When Matthew Phillips, 23, joined the YouthBuild program in the fall, he lacked a high school diploma, discipline and soft skills that prevented him from finding a good job.
Next month, he will graduate from the local program with a high school degree and certifications in construction work that have helped him obtain a part-time job he’ll soon be starting, with hopes of joining the local carpenters union and gaining full-time employment.
YouthBuild Louisville annually helps 35 young adults on their path to self-sufficiency by providing them help with education, housing, counseling, job and life skills, such as getting glasses and learning how to obtain and fill a prescription. Thanks to an ongoing capital campaign, the organization hopes by this fall to nearly triple the number of annual participants.
YouthBuild is raising $1.9 million to expand its administration and education building on its 1-acre campus at 800 S. Preston St. On the building’s second floor, overhead lights recently illuminated vertical and horizontal beams that partitioned the space into what will become classrooms, offices, kitchens and bathrooms with showers.

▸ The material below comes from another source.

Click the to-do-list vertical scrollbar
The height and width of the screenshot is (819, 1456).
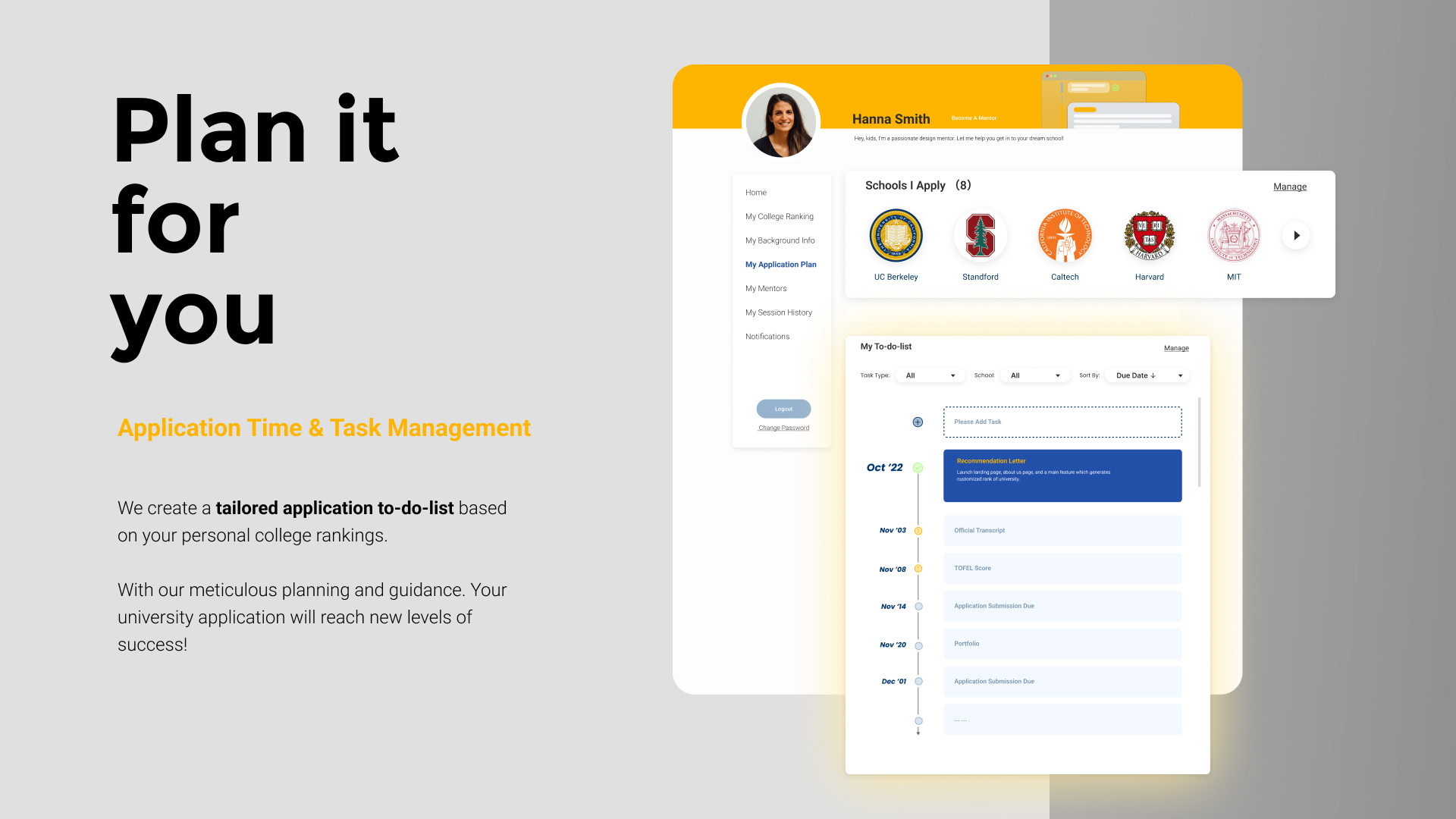click(x=1199, y=442)
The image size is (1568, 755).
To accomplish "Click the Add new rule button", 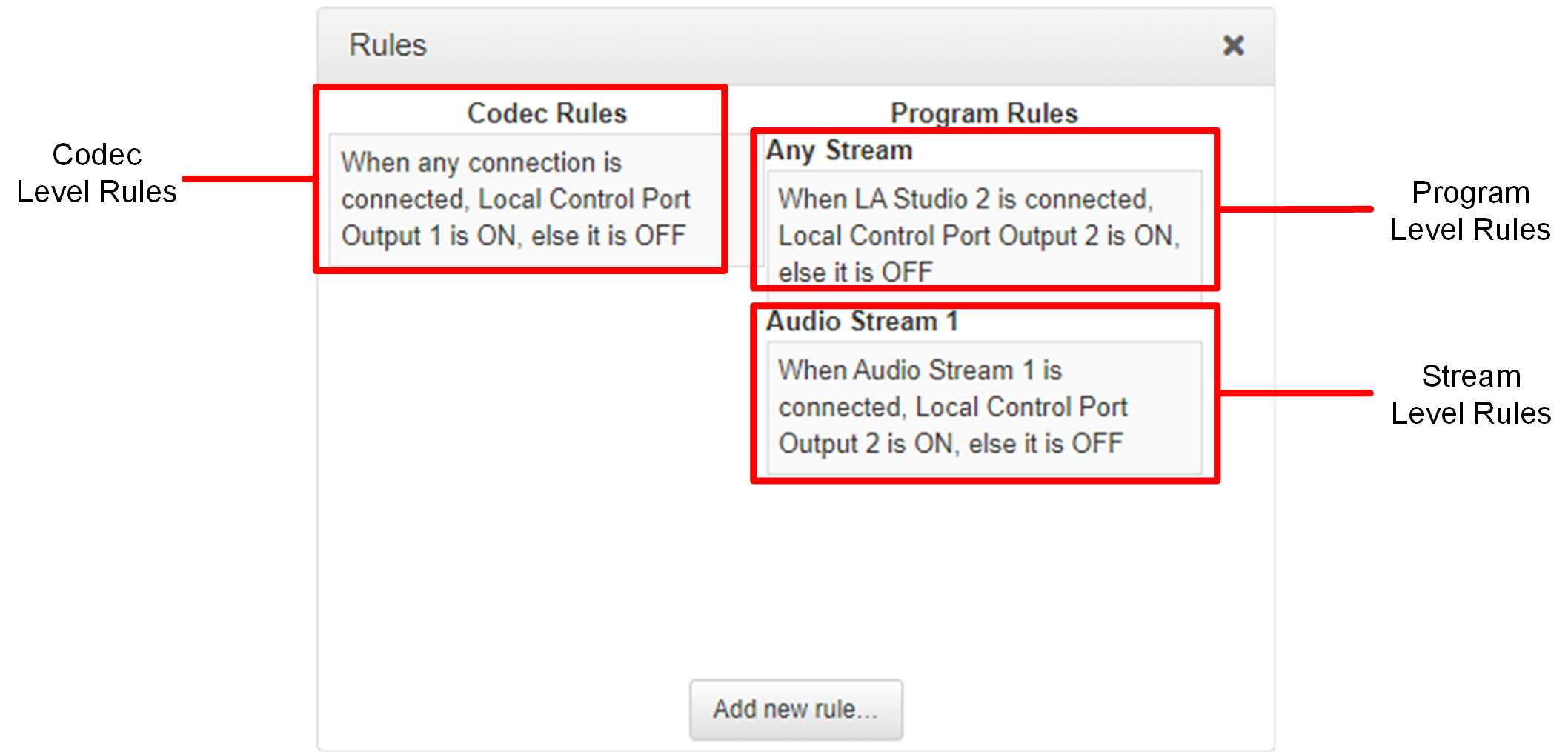I will (x=796, y=709).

YouthBuild recently reached two-thirds of its fundraising goal, which marked the beginning of the public portion of the campaign, and Liz Hack, part of the campaign consulting team from Griffin Fundraising & Marketing, asked that Louisvillians continue to donate money to the cause. The organization expects to complete the campaign this fall.
YouthBuild Louisville is part of YouthBuild USA, a nonprofit that generated revenue in 2017 about $30 million, according to IRS records. Almost all of the revenue came from contributions and grants. The organization helps young adults, between 18 and 24 years, with education, counseling and job skills.
YouthBuild also handles recruiting, resume building and providing interviewing skills for SummerWorks, a local program that helps young Louisvillians connect with local employers that are offering summer jobs. YouthBuild also shares an administrative site and operational costs with Project Warm, which helps low-income residents, seniors and people with disabilities cut energy costs by providing them with free insulation services.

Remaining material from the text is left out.